Transparency is the methodology. Every number in your dashboard either comes from one of the sources below or is derived from them via the formulas in our methodology. We re-verify the inputs every refresh and publish the validation results (median 0.11% error vs. actual published tax bills).
Pennsylvania State Tax Equalization Board
The CLR is the ratio of assessed value to current market value, published annually by the PA STEB. Effective July 1 through June 30. We use the current factor for every gap calculation in our screening.
Montgomery County Treasurer / Board of Assessment
Per-municipality and per-school-district mill rates. Combined with county and MCCC mills to compute each property’s exact total mill rate. We don’t use a county-wide average — the lookup is keyed by city and ZIP, validated against actual published tax bills.
Montgomery County Board of Assessment
Assessed values, property characteristics (sqft, year built, property type, owner of record), and parcel identifiers come directly from the county assessment roll. The full commercial roll is refreshed monthly and screened against the methodology.
Per-county portal — full assessment-history feed
The 48-month no-county-activity guarantee that powers our Premium tier is backed by per-parcel multi-year assessment-history pulls from each county's official portal. For each property we extract every assessment-change row going back as far as the county records (1992+ for Montgomery County). Each row captures the effective date, appraised value, assessed value, and the reason for the change (APPEAL, COURT STIPULATION, REASSESSMENT, ADDITION, DEMOLITION, etc.). We render the county's own assessment-history page as a PNG per property — this is the court-grade evidence in every Premium delivery.
Data-source-driven tier ceilings
We never sell a lead at a tier above what the data supports. Premium tier requires public multi-year assessment-history data from the county's own portal (so we can back the 48-month guarantee). Standard and Economy tiers use lighter data signals. The matrix:
CBRE, Cushman & Wakefield, Colliers
Property-class cap rates, vacancy, opex ratios, and market rent assumptions used in the income approach come from the published quarterly market reports of the major commercial brokers, specific to suburban Philadelphia. Refreshed quarterly.

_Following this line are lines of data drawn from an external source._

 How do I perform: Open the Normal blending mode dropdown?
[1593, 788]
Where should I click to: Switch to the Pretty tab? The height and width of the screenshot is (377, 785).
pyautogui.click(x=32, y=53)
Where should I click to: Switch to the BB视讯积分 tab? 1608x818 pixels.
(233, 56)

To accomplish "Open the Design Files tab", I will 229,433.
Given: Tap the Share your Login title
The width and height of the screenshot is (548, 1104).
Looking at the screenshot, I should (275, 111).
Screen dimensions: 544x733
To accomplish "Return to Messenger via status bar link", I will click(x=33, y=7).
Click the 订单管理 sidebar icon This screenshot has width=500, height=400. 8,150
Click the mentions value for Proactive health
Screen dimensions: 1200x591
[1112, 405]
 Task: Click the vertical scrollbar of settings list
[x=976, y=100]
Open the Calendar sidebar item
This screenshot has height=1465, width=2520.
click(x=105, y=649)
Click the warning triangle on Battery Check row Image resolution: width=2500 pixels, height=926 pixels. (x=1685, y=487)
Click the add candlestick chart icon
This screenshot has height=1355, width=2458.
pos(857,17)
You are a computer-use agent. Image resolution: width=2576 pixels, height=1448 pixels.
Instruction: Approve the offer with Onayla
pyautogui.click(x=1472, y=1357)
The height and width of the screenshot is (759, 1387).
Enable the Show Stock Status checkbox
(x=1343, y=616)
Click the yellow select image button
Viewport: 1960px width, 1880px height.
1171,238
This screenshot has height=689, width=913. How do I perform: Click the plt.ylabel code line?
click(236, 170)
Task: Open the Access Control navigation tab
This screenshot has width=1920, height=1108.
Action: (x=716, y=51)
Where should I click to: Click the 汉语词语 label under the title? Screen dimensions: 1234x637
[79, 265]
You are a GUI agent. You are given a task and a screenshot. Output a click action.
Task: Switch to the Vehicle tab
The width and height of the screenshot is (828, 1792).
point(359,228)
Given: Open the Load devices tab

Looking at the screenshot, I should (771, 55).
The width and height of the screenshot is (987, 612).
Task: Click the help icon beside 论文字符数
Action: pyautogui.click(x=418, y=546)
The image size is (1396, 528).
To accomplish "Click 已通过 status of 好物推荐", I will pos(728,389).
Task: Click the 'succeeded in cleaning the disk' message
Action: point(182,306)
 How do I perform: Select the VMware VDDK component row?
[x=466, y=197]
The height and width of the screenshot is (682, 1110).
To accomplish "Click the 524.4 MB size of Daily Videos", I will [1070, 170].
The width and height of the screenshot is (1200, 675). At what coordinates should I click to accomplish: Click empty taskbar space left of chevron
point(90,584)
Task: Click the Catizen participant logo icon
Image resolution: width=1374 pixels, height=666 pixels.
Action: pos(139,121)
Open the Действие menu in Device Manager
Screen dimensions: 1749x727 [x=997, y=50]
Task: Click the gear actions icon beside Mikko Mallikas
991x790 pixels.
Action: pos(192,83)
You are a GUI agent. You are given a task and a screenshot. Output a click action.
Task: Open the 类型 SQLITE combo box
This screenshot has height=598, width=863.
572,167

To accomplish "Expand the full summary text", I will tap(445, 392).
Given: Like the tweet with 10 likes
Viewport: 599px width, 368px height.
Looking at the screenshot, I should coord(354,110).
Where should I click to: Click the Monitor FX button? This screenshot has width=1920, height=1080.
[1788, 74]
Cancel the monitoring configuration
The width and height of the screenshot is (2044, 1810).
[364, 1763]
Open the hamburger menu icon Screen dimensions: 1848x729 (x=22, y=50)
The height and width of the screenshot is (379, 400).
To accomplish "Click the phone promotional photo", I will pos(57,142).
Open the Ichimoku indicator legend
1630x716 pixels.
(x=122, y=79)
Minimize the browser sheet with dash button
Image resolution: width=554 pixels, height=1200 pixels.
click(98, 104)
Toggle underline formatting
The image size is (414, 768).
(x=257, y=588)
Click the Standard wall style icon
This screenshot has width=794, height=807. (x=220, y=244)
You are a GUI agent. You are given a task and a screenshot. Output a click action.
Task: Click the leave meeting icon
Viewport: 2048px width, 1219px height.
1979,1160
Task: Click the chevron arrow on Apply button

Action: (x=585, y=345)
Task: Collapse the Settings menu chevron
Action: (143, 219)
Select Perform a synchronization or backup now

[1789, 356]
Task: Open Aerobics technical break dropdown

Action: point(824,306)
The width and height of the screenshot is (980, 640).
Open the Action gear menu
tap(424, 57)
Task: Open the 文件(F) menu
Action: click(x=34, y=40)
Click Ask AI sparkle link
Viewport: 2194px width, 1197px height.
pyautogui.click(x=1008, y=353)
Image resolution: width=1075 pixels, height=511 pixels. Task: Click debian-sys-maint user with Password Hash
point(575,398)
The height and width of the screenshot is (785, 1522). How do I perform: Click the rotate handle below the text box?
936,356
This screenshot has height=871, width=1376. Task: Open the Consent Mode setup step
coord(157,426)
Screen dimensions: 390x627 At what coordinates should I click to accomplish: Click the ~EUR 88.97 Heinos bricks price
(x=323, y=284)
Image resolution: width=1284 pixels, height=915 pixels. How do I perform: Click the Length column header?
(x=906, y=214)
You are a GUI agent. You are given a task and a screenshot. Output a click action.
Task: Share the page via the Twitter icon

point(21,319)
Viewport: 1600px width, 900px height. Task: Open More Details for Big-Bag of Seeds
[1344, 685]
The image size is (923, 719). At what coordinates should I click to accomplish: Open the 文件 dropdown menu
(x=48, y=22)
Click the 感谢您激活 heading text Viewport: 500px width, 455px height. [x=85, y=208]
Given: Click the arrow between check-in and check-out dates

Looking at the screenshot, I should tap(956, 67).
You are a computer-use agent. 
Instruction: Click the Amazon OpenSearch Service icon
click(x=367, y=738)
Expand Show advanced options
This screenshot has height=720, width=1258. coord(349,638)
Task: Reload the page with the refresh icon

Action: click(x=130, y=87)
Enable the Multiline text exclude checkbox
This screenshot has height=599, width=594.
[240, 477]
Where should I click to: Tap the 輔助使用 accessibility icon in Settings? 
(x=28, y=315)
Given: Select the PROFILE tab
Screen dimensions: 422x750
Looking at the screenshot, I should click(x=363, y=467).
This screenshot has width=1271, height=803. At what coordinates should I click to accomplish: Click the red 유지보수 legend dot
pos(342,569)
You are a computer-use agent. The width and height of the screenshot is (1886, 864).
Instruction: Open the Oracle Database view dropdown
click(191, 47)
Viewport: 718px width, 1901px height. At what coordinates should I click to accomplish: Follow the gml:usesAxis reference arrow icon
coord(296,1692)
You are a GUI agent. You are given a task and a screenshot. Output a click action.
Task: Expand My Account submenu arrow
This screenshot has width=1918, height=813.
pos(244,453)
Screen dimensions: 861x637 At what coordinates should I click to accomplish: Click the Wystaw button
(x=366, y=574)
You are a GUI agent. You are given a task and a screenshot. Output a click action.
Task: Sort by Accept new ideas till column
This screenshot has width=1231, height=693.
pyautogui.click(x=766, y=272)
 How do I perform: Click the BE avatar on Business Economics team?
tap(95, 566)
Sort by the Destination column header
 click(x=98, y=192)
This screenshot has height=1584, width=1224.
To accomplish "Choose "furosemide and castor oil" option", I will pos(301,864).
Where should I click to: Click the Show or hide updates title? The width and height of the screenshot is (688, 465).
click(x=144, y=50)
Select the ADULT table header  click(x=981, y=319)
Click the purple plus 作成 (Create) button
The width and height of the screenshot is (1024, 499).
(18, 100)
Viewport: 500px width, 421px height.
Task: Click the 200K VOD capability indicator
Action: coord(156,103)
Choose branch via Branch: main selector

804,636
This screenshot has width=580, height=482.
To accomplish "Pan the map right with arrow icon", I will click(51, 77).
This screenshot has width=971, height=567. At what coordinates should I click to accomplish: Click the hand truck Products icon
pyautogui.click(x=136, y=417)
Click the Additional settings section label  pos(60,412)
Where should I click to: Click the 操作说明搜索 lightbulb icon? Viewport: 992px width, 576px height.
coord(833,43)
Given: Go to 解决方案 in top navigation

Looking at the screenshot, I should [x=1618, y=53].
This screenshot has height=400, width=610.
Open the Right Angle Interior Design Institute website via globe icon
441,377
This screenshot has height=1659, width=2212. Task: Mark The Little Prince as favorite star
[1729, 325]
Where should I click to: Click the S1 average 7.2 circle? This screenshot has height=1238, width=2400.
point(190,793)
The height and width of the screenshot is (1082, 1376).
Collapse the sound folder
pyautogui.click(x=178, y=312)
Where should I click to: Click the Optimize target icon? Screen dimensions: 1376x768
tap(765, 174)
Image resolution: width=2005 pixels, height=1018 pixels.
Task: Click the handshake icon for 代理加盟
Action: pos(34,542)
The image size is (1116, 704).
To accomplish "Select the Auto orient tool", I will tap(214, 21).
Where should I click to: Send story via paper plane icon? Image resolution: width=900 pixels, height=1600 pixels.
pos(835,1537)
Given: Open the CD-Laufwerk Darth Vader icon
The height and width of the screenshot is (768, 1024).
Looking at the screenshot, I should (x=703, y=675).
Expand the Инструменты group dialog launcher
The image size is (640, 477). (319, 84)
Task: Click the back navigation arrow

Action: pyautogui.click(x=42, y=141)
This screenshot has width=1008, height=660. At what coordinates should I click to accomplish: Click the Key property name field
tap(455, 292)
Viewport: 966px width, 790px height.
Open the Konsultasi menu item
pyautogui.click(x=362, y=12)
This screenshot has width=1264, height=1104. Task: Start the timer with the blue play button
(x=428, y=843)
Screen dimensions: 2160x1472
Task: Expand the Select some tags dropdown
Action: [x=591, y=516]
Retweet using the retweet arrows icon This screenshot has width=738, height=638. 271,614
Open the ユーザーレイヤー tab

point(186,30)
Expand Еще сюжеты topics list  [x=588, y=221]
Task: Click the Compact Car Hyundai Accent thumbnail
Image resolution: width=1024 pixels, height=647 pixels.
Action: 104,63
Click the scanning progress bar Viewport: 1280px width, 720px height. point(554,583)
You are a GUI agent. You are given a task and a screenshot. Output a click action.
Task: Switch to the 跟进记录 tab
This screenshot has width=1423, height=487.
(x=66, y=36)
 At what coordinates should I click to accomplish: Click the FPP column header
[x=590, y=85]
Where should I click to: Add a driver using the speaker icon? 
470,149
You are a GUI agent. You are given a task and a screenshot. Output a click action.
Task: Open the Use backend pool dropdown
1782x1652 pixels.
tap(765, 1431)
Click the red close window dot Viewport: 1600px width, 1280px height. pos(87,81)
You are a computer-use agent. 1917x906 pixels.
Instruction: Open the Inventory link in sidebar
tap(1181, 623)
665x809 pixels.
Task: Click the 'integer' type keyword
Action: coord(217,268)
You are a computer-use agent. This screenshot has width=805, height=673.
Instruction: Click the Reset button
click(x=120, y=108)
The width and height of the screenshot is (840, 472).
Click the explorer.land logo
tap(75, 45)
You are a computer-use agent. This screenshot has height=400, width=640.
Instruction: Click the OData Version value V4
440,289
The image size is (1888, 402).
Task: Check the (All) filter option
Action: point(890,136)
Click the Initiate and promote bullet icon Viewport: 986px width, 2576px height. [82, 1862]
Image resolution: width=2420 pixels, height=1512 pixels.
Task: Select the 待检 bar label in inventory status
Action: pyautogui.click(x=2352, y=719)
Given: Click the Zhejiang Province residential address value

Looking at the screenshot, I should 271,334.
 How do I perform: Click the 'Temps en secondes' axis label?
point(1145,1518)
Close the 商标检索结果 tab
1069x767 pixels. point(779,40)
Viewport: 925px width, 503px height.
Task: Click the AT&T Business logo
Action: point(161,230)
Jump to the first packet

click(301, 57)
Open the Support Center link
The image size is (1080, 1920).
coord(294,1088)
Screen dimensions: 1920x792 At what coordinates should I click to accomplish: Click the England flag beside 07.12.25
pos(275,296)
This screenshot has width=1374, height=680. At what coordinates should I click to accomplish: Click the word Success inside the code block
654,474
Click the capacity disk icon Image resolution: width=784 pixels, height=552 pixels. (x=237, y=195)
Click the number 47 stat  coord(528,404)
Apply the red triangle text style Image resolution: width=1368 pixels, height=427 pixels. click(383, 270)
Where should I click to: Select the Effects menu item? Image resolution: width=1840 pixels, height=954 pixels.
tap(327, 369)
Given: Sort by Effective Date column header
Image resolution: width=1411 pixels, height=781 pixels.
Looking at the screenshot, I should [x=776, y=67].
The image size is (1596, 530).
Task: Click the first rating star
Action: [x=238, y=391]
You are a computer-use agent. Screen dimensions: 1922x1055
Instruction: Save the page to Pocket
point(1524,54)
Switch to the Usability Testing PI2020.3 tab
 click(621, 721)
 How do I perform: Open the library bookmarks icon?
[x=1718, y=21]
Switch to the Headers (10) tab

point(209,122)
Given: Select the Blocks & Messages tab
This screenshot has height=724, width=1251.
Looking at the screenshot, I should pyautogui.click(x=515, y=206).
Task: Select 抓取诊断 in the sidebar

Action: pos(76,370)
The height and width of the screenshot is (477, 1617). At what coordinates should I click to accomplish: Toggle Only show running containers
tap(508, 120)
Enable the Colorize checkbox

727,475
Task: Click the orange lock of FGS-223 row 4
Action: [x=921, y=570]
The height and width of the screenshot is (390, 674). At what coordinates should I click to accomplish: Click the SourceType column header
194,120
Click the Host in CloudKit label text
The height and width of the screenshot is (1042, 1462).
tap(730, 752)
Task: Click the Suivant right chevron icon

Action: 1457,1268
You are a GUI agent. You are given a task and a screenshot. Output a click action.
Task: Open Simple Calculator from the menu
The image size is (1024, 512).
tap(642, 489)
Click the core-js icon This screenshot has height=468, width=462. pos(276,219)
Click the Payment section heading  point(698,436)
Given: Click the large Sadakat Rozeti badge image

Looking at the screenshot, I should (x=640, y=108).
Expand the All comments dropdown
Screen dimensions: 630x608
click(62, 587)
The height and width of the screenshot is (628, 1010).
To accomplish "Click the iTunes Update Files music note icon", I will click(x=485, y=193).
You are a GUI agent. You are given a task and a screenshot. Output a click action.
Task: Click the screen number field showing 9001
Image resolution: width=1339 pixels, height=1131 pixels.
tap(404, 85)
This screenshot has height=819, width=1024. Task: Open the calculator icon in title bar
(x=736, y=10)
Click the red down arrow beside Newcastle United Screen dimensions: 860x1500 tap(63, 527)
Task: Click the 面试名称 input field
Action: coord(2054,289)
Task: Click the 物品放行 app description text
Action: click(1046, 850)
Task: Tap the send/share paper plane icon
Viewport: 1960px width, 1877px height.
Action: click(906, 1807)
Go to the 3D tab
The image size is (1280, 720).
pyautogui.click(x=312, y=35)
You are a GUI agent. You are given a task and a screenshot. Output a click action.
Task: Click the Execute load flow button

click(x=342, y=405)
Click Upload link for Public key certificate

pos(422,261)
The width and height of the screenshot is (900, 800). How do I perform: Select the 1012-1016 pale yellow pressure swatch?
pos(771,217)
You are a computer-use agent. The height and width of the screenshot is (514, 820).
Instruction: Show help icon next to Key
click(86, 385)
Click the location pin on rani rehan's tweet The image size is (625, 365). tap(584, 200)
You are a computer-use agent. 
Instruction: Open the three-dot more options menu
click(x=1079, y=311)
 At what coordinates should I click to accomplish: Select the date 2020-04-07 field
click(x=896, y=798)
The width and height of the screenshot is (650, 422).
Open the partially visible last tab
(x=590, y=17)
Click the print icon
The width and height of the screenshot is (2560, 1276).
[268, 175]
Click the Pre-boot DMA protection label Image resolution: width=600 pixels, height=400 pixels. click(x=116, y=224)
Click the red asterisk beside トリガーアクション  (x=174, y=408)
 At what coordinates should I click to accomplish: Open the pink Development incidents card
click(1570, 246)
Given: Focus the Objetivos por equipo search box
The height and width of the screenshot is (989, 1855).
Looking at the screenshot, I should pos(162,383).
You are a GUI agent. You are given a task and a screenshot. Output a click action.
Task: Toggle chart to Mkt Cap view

Licensed commercial data provider
Comparable sales, deed types (for arm’s-length verification), owner mailing addresses, and PropertyShark-style enrichment data come from a licensed third-party commercial real estate dataset. Comps are filtered to ±60% sqft, same canonical property type, sold within 36 months, same or adjacent ZIP.
LoopNet (CoStar Group)
We cross-reference our primary commercial sales feed against LoopNet — the largest U.S. commercial real estate listing platform, owned by CoStar Group. LoopNet listings supply transaction data, asking prices, photos, and broker-reported sale prices for commercial properties. Where LoopNet and our primary feed disagree on a sale price by more than ~10%, the comp is flagged for manual review before it ships in an evidence packet.
Google Maps Platform
Satellite and street-view imagery on each property detail page is loaded on demand from the Google Maps Static and Street View Static APIs. We do not store the imagery; it is fetched per request to authenticated users.
Montgomery County Property Records portal
The County Assessment Record card on each property detail page shows a screenshot of that parcel’s public record page on the MontCo property records portal. We capture and host these for fast access; the underlying data is publicly available at the source.
Anthropic Claude (Haiku 4.5)
The 3–4 paragraph appeal narrative on each property detail page is generated by Anthropic’s Claude Haiku 4.5 from the property’s validated numerical data (assessed value, income approach, comps, mills, gap, savings). The narrative is structured as: (1) over-assessment finding with CLR context, (2) income approach analysis, (3) comparable sales reference, (4) projected savings + filing recommendation.
Cross-checked against actual published tax bills
Every refresh, we ground-truth our predicted tax bill (assessed × total_mills ÷ 1000) against the actual published bill from the source data. Median error across 8,131 verifiable Montgomery County properties: 0.11%. 93% of mapped cities within ±5%; zero cities off by more than 20%. When a city is missing from the lookup, we back-derive the mills from the actual bill data and add it to the table.